(Beginning of The records)

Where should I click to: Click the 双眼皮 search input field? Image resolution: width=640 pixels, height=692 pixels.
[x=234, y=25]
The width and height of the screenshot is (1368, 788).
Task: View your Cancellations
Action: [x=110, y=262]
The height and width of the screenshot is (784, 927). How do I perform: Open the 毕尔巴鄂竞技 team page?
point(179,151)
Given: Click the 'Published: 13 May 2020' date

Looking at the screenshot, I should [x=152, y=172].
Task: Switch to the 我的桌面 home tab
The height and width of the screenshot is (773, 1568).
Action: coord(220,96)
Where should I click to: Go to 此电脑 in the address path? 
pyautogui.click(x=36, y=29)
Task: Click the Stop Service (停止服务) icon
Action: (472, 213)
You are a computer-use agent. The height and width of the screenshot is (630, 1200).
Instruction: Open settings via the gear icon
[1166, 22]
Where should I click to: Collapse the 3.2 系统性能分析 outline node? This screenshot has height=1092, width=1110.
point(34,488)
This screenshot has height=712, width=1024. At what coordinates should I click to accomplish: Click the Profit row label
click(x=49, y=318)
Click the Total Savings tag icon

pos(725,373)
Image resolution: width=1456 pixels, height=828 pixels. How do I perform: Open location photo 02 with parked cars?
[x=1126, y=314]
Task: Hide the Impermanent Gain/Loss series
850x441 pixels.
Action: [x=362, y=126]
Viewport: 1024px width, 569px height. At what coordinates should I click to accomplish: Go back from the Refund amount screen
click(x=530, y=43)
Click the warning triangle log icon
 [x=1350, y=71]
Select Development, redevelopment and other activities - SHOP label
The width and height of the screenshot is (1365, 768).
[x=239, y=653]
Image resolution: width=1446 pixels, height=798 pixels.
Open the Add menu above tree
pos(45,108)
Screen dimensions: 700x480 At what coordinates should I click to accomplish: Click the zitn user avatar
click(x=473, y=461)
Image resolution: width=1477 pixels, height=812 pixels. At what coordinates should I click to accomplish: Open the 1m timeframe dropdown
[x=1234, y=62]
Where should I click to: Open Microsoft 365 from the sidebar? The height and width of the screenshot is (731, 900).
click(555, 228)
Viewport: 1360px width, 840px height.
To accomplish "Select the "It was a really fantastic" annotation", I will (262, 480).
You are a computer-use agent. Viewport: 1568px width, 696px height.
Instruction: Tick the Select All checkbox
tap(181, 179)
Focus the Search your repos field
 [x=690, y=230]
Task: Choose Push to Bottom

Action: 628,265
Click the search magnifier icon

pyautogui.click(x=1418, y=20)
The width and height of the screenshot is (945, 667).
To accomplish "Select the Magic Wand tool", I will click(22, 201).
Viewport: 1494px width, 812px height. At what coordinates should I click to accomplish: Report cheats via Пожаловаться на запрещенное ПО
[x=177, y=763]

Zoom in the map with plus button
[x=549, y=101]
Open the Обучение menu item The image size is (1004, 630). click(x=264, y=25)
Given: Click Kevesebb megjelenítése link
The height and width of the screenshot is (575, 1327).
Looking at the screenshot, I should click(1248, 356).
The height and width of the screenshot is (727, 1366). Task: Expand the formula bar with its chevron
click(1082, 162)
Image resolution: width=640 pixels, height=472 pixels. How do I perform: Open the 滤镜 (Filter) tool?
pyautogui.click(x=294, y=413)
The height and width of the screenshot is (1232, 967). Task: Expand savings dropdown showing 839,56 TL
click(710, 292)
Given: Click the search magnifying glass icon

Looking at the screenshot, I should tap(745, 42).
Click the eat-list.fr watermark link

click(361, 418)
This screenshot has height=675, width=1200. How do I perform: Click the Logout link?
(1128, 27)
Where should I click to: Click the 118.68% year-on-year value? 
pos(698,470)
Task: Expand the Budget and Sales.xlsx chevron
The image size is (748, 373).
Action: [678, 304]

(End of The records)

> **Instructions for the task**
From the first line to the last, write out the listing exactly.

> **Response to this exercise**
Where should I click to: Click the 双眼皮 search input field? Image resolution: width=640 pixels, height=692 pixels.
[x=234, y=25]
The width and height of the screenshot is (1368, 788).
Task: View your Cancellations
Action: [x=110, y=262]
The height and width of the screenshot is (784, 927). How do I perform: Open the 毕尔巴鄂竞技 team page?
point(179,151)
Given: Click the 'Published: 13 May 2020' date

Looking at the screenshot, I should [x=152, y=172].
Task: Switch to the 我的桌面 home tab
The height and width of the screenshot is (773, 1568).
Action: coord(220,96)
Where should I click to: Go to 此电脑 in the address path? 
pyautogui.click(x=36, y=29)
Task: Click the Stop Service (停止服务) icon
Action: (472, 213)
You are a computer-use agent. The height and width of the screenshot is (630, 1200).
Instruction: Open settings via the gear icon
[1166, 22]
Where should I click to: Collapse the 3.2 系统性能分析 outline node? This screenshot has height=1092, width=1110.
point(34,488)
This screenshot has height=712, width=1024. At what coordinates should I click to accomplish: Click the Profit row label
click(x=49, y=318)
Click the Total Savings tag icon

pos(725,373)
Image resolution: width=1456 pixels, height=828 pixels. How do I perform: Open location photo 02 with parked cars?
[x=1126, y=314]
Task: Hide the Impermanent Gain/Loss series
850x441 pixels.
Action: [x=362, y=126]
Viewport: 1024px width, 569px height. At what coordinates should I click to accomplish: Go back from the Refund amount screen
click(x=530, y=43)
Click the warning triangle log icon
 [x=1350, y=71]
Select Development, redevelopment and other activities - SHOP label
The width and height of the screenshot is (1365, 768).
[x=239, y=653]
Image resolution: width=1446 pixels, height=798 pixels.
Open the Add menu above tree
pos(45,108)
Screen dimensions: 700x480 At what coordinates should I click to accomplish: Click the zitn user avatar
click(x=473, y=461)
Image resolution: width=1477 pixels, height=812 pixels. At what coordinates should I click to accomplish: Open the 1m timeframe dropdown
[x=1234, y=62]
Where should I click to: Open Microsoft 365 from the sidebar? The height and width of the screenshot is (731, 900).
click(555, 228)
Viewport: 1360px width, 840px height.
To accomplish "Select the "It was a really fantastic" annotation", I will (262, 480).
You are a computer-use agent. Viewport: 1568px width, 696px height.
Instruction: Tick the Select All checkbox
tap(181, 179)
Focus the Search your repos field
 [x=690, y=230]
Task: Choose Push to Bottom

Action: 628,265
Click the search magnifier icon

pyautogui.click(x=1418, y=20)
The width and height of the screenshot is (945, 667).
To accomplish "Select the Magic Wand tool", I will click(22, 201).
Viewport: 1494px width, 812px height. At what coordinates should I click to accomplish: Report cheats via Пожаловаться на запрещенное ПО
[x=177, y=763]

Zoom in the map with plus button
[x=549, y=101]
Open the Обучение menu item The image size is (1004, 630). click(x=264, y=25)
Given: Click Kevesebb megjelenítése link
The height and width of the screenshot is (575, 1327).
Looking at the screenshot, I should click(1248, 356).
The height and width of the screenshot is (727, 1366). Task: Expand the formula bar with its chevron
click(1082, 162)
Image resolution: width=640 pixels, height=472 pixels. How do I perform: Open the 滤镜 (Filter) tool?
pyautogui.click(x=294, y=413)
The height and width of the screenshot is (1232, 967). Task: Expand savings dropdown showing 839,56 TL
click(710, 292)
Given: Click the search magnifying glass icon

Looking at the screenshot, I should tap(745, 42).
Click the eat-list.fr watermark link

click(361, 418)
This screenshot has height=675, width=1200. How do I perform: Click the Logout link?
(1128, 27)
Where should I click to: Click the 118.68% year-on-year value? 
pos(698,470)
Task: Expand the Budget and Sales.xlsx chevron
The image size is (748, 373).
Action: [678, 304]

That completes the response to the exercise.